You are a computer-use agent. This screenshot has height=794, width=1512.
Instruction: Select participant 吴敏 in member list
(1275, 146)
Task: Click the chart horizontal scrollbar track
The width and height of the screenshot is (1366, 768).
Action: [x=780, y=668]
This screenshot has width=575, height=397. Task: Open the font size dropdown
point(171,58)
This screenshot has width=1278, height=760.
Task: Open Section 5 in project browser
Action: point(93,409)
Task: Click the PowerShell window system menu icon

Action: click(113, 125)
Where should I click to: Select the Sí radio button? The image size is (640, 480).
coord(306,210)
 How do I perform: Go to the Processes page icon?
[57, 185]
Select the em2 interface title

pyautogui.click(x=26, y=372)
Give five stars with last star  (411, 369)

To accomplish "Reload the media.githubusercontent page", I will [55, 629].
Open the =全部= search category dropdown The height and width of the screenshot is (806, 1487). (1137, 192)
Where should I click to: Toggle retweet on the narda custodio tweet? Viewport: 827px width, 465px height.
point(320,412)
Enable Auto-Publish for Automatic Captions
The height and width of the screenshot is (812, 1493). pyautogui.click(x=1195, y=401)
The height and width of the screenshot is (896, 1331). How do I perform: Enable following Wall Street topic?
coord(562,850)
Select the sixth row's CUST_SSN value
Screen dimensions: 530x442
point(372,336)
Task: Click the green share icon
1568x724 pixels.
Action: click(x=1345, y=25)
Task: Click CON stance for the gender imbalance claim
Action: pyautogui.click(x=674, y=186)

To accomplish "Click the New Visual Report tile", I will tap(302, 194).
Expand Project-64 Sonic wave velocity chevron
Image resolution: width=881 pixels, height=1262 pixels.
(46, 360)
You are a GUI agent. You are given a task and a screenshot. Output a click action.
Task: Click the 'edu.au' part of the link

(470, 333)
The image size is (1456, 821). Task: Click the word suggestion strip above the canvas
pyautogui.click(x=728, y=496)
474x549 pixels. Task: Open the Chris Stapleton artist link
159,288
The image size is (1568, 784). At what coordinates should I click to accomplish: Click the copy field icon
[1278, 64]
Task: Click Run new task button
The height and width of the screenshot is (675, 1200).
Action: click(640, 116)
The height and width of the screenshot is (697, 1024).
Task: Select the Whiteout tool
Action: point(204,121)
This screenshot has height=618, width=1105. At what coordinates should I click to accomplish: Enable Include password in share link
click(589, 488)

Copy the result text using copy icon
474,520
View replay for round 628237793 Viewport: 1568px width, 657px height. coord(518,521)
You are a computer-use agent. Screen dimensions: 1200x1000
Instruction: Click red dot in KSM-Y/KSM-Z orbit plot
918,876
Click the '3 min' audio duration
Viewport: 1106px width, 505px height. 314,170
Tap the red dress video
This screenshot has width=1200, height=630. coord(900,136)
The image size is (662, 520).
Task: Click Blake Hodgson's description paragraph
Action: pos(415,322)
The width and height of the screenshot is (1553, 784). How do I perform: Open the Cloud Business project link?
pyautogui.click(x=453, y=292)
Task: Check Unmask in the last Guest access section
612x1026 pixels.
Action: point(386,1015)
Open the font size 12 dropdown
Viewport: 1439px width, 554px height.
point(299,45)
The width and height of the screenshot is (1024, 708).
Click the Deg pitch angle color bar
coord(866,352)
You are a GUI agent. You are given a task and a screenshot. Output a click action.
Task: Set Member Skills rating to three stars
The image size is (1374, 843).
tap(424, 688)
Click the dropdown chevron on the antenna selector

○ ○ ○

AIM OF THE EXERCISE -
Reproduce the data word for word, starting at its first line and ending with the line that contains "point(320,412)", both ends included.

RESPONSE TO THE TASK -
You are a computer-use agent. This screenshot has height=794, width=1512.
Instruction: Select participant 吴敏 in member list
(1275, 146)
Task: Click the chart horizontal scrollbar track
The width and height of the screenshot is (1366, 768).
Action: [x=780, y=668]
This screenshot has width=575, height=397. Task: Open the font size dropdown
point(171,58)
This screenshot has width=1278, height=760.
Task: Open Section 5 in project browser
Action: point(93,409)
Task: Click the PowerShell window system menu icon

Action: click(113, 125)
Where should I click to: Select the Sí radio button? The image size is (640, 480).
coord(306,210)
 How do I perform: Go to the Processes page icon?
[57, 185]
Select the em2 interface title

pyautogui.click(x=26, y=372)
Give five stars with last star  (411, 369)

To accomplish "Reload the media.githubusercontent page", I will [55, 629].
Open the =全部= search category dropdown The height and width of the screenshot is (806, 1487). (1137, 192)
Where should I click to: Toggle retweet on the narda custodio tweet? Viewport: 827px width, 465px height.
point(320,412)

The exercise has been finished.